Jakarta, PIS – Bestie PIS, coba deh perhatiin nama temen-temen kamu yang keturunan Tionghoa. Mayoritas nama mereka pasti terdengar Indonesia atau terdengar barat kan Ternyata, itu bukan tanpa alasan loh.
Kata Sekretaris Jenderal Perkumpulan Indonesia Tionghoa (INTI), Candra Yap, sebagian warga keturunan Tionghoa masih trauma peristiwa di masa lalu. Karena itu, mereka takut kalo kasih nama Tionghoa ke anak mereka bakal dipersulit ngurus KTP di RT atau kelurahan.
Apalagi kalo mereka tinggal di daerah terpencil. Itu yang dialami Candra sendiri. Meski tinggal di Jakarta, orangtuanya cuma kasih nama Candra. Tanpa nama marga di belakangnya, seperti umumnya warga keturunan Tionghoa.
Ketika sekarang ada aturan nama warga harus dua kata, Candra pakai nama Yap di belakangnya. Salah satu peristiwa yang bikin warga keturunan Tioghoa trauma adalah Gerakan 30 September 1965, Bestie PIS.
Kata penulis buku Anak Cino, Handoko Widagdo, sejak peristiwa itu warga Tionghoa dimasukin ke kelompok C. Kelompok C adalah mereka yang nggak terlibat langsung dalam peristiwa itu, tapi dianggap ngedukung PKI.
Akibat kebijakan itu, warga Tionghoa dipaksa ganti nama mereka yang Tionghoa dengan nama-nama Indonesia. Akar budaya mereka diputus. Ini yang dialami Handoko yang sebelumnya bernama Khoe Kiem Hiat.
Peristiwa lain adalah kerusuhan 1998. Warga keturunan Tionghoa banyak yang jadi korban penjarahan dan perkosaan ketika itu.

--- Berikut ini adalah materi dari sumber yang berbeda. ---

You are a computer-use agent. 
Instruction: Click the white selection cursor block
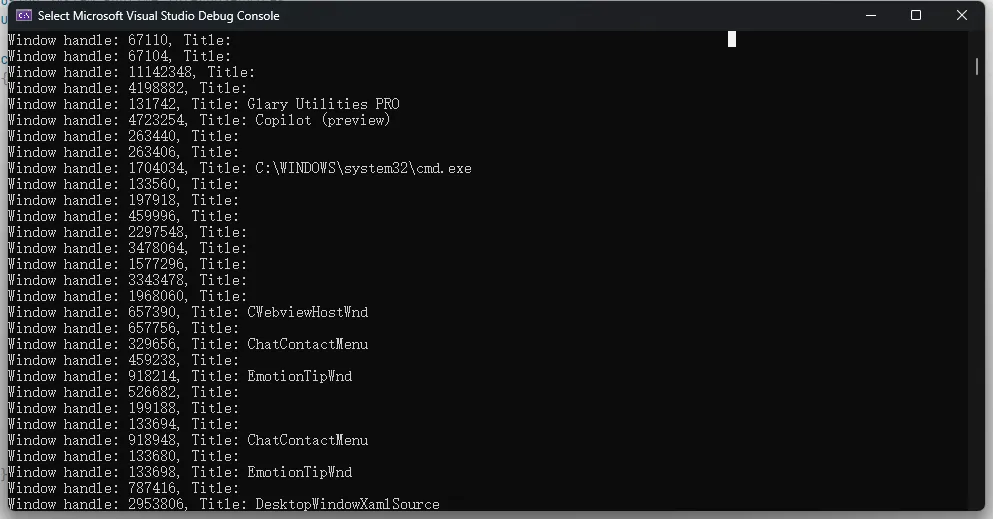tap(731, 39)

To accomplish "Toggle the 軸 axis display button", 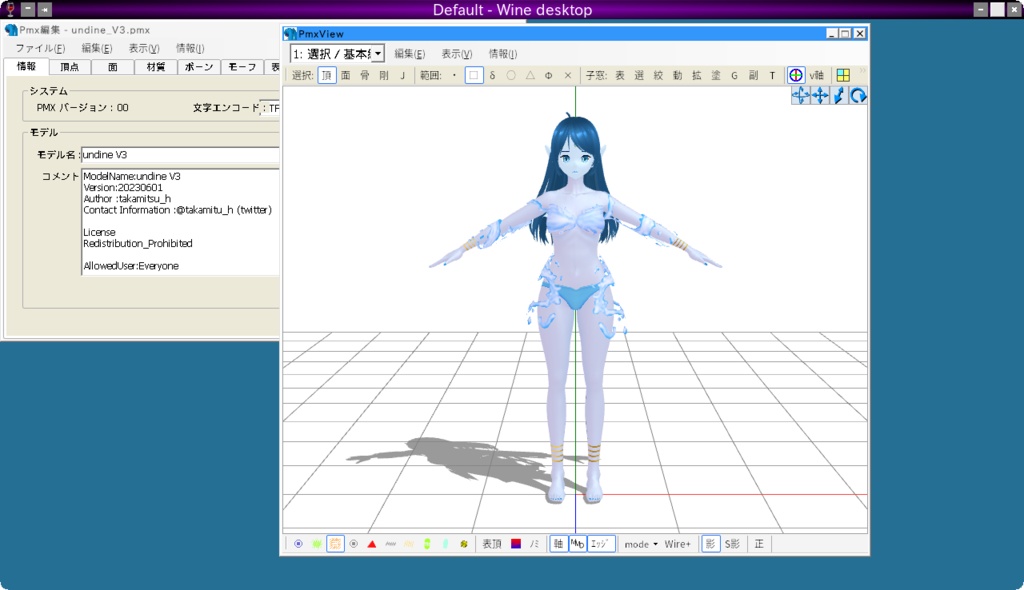I will click(x=557, y=543).
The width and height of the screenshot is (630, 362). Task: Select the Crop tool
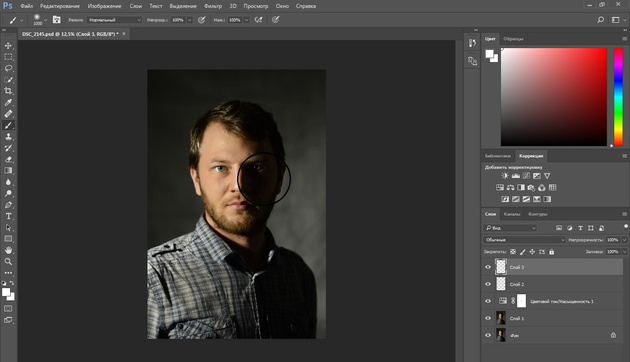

Sejak tahun 2000, Presiden Gus Dur memang udah hapus diskriminasi terhadap warga keturunan Tionghoa.
Mereka bisa lagi pakai nama Tionghoa dan bisa ngerayain Imlek secara terbuka. Tapi trauma itu sepertinya belum juga bisa dihilangin. Meski begitu, bukan berarti nggak ada sama sekali warga keturunan Tionghoa yang kasih nama Tionghoa ke anak-anak mereka.
Bahkan nama anak-anak mereka itu tercatat di akta kelahiran. Itu dilakuin sebagai bentuk ngelestariin marga leluhur. Juga supaya anak-anak mereka tahu akar budaya mereka. WARGA KETURUNAN TIONGHOA ADALAH SAUDARA KITA.